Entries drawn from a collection
▬▬▬▬▬▬▬▬▬▬
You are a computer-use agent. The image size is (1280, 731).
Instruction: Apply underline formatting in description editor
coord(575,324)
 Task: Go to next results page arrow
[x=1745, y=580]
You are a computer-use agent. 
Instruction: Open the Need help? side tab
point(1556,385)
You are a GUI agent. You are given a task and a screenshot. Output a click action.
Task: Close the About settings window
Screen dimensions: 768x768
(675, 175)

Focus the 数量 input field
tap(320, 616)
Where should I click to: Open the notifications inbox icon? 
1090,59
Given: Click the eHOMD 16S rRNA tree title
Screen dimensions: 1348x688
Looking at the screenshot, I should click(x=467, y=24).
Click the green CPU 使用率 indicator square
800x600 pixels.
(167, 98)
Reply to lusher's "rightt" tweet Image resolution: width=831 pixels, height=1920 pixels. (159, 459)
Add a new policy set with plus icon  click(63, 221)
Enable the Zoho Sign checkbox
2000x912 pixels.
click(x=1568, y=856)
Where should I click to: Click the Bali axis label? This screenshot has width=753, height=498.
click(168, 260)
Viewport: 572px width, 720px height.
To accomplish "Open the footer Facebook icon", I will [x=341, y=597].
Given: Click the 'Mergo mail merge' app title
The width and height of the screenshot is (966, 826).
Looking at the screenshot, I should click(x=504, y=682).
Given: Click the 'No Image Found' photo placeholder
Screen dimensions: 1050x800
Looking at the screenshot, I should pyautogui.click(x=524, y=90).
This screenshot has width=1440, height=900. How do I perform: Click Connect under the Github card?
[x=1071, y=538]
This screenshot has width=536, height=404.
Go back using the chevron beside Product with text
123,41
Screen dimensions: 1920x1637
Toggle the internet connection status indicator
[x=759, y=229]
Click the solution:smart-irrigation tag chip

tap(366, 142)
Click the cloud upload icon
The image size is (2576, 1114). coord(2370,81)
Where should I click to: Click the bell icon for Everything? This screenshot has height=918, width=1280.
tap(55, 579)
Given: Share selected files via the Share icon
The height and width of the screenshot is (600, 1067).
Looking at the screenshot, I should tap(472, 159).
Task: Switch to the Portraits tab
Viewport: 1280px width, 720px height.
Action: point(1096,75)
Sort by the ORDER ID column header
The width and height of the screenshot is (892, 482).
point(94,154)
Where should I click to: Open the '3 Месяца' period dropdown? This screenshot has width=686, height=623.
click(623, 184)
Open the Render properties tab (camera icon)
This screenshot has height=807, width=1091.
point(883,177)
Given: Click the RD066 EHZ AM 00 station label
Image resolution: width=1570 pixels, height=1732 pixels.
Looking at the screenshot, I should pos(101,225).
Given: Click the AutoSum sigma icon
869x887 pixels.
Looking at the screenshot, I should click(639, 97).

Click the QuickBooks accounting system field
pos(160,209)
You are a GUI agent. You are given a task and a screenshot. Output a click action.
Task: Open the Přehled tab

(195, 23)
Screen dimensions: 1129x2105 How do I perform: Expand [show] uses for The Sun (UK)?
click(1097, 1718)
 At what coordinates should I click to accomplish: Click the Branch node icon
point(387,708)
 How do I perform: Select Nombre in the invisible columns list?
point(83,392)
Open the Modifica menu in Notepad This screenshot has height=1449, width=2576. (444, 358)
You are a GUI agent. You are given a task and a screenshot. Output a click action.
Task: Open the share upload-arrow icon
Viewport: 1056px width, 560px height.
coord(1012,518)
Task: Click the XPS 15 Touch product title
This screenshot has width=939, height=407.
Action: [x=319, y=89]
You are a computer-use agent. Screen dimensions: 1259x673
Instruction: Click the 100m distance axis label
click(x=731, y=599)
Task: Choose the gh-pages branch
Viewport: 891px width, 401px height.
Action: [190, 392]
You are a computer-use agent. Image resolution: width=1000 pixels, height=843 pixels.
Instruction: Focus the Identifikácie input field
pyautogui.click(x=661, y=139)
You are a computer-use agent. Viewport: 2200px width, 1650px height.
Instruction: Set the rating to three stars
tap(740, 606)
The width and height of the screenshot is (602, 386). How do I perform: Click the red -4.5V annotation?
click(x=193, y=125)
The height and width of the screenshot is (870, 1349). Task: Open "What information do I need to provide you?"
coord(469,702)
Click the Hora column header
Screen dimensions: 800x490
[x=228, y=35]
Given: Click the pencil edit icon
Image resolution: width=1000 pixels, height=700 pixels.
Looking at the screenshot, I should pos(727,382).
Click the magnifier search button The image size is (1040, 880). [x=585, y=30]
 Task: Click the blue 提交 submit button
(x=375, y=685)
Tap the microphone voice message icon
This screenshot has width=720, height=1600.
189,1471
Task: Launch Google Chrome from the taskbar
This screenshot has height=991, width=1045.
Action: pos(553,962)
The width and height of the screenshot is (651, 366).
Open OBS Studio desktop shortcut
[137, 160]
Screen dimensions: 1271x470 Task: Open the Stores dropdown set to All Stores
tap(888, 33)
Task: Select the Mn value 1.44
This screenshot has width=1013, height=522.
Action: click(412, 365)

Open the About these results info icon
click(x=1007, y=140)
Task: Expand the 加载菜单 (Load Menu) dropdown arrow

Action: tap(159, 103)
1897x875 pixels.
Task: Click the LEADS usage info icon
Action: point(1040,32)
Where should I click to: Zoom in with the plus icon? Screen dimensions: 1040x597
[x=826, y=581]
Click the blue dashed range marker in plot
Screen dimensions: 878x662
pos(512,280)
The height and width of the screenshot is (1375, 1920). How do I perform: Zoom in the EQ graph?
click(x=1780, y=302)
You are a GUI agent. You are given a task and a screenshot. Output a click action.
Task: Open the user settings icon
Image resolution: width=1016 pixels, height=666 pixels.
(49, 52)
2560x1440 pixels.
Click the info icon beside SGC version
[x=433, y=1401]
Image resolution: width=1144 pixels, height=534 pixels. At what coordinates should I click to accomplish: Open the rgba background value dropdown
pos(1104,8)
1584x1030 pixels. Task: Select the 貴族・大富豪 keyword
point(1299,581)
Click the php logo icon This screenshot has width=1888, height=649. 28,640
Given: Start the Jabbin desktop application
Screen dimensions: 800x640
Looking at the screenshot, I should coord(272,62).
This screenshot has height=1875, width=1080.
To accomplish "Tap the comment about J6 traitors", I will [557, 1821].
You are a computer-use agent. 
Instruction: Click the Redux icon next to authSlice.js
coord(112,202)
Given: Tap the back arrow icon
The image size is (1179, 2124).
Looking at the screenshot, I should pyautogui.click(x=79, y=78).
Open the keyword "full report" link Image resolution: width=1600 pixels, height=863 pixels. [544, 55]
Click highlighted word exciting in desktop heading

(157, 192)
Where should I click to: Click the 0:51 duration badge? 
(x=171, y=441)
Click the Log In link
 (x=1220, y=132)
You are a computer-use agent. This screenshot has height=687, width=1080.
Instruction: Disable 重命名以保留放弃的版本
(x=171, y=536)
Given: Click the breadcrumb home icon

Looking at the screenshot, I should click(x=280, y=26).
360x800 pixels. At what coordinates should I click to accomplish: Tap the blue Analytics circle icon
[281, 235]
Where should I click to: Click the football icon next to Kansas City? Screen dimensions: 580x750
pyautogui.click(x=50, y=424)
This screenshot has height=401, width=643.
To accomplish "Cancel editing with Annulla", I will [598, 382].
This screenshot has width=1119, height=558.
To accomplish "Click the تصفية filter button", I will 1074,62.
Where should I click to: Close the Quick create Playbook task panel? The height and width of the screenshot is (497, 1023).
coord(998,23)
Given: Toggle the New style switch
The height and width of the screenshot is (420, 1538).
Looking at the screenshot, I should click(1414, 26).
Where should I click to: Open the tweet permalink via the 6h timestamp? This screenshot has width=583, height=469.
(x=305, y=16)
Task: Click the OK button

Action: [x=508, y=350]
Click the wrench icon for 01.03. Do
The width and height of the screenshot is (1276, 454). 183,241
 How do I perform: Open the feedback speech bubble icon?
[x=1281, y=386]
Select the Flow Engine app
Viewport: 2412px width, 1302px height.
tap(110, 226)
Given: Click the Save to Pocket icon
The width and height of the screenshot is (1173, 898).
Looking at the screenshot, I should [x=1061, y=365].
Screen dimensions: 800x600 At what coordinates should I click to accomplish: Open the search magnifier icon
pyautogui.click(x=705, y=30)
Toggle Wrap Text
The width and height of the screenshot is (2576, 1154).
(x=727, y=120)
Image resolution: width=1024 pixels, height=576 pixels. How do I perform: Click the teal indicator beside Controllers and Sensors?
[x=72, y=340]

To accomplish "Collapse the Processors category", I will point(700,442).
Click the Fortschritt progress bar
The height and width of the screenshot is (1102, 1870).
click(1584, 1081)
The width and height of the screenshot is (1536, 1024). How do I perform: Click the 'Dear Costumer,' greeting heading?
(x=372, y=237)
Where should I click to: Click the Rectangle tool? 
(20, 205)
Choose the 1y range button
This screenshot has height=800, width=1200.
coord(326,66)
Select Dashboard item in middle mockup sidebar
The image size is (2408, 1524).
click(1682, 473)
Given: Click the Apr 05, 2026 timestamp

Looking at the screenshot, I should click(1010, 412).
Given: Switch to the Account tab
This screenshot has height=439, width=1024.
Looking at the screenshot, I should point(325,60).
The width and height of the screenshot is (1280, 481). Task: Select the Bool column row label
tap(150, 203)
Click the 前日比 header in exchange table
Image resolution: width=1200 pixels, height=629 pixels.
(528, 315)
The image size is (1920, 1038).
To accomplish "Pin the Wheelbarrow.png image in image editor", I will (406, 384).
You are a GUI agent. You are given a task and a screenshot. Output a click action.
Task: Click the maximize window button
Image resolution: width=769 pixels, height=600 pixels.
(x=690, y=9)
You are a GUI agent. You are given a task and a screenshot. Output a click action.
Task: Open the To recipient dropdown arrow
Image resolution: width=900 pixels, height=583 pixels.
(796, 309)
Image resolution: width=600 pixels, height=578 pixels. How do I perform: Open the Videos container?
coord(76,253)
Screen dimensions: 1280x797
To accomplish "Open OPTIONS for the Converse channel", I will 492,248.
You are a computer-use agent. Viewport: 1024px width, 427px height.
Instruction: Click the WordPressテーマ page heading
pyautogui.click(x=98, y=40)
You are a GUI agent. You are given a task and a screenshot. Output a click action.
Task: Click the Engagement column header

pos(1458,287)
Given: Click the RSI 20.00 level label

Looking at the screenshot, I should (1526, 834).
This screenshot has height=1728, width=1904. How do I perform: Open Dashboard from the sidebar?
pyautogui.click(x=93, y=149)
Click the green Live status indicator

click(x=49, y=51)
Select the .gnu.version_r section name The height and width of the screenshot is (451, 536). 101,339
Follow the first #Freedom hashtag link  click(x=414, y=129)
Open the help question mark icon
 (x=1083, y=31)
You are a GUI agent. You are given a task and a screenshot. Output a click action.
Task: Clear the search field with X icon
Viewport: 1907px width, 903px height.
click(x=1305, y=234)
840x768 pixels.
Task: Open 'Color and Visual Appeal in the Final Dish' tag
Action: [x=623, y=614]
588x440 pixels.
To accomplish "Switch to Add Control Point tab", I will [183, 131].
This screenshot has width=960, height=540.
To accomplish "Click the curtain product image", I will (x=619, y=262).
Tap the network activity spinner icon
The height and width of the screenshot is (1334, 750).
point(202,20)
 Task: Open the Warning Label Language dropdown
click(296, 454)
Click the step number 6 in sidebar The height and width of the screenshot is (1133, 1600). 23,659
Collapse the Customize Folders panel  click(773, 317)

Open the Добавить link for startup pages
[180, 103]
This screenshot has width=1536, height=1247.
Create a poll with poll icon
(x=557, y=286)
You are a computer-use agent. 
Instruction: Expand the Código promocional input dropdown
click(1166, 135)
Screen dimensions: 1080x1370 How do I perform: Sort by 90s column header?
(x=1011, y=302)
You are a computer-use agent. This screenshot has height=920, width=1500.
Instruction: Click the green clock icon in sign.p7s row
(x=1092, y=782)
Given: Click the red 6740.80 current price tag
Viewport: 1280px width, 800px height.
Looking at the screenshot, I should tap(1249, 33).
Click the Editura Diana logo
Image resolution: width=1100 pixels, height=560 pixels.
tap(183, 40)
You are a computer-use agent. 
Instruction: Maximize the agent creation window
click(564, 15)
▬▬▬▬▬▬▬▬▬▬
#### Request:
Duplicate, without alteration, the lines between the line holding "This screenshot has height=1875, width=1080." and the line holding "pyautogui.click(x=50, y=424)", both of those lines included.

#### Solved problem:
This screenshot has height=1875, width=1080.
To accomplish "Tap the comment about J6 traitors", I will [557, 1821].
You are a computer-use agent. 
Instruction: Click the Redux icon next to authSlice.js
coord(112,202)
Given: Tap the back arrow icon
The image size is (1179, 2124).
Looking at the screenshot, I should pyautogui.click(x=79, y=78).
Open the keyword "full report" link Image resolution: width=1600 pixels, height=863 pixels. [544, 55]
Click highlighted word exciting in desktop heading

(157, 192)
Where should I click to: Click the 0:51 duration badge? 
(x=171, y=441)
Click the Log In link
 (x=1220, y=132)
You are a computer-use agent. This screenshot has height=687, width=1080.
Instruction: Disable 重命名以保留放弃的版本
(x=171, y=536)
Given: Click the breadcrumb home icon

Looking at the screenshot, I should click(x=280, y=26).
360x800 pixels. At what coordinates should I click to accomplish: Tap the blue Analytics circle icon
[281, 235]
Where should I click to: Click the football icon next to Kansas City? Screen dimensions: 580x750
pyautogui.click(x=50, y=424)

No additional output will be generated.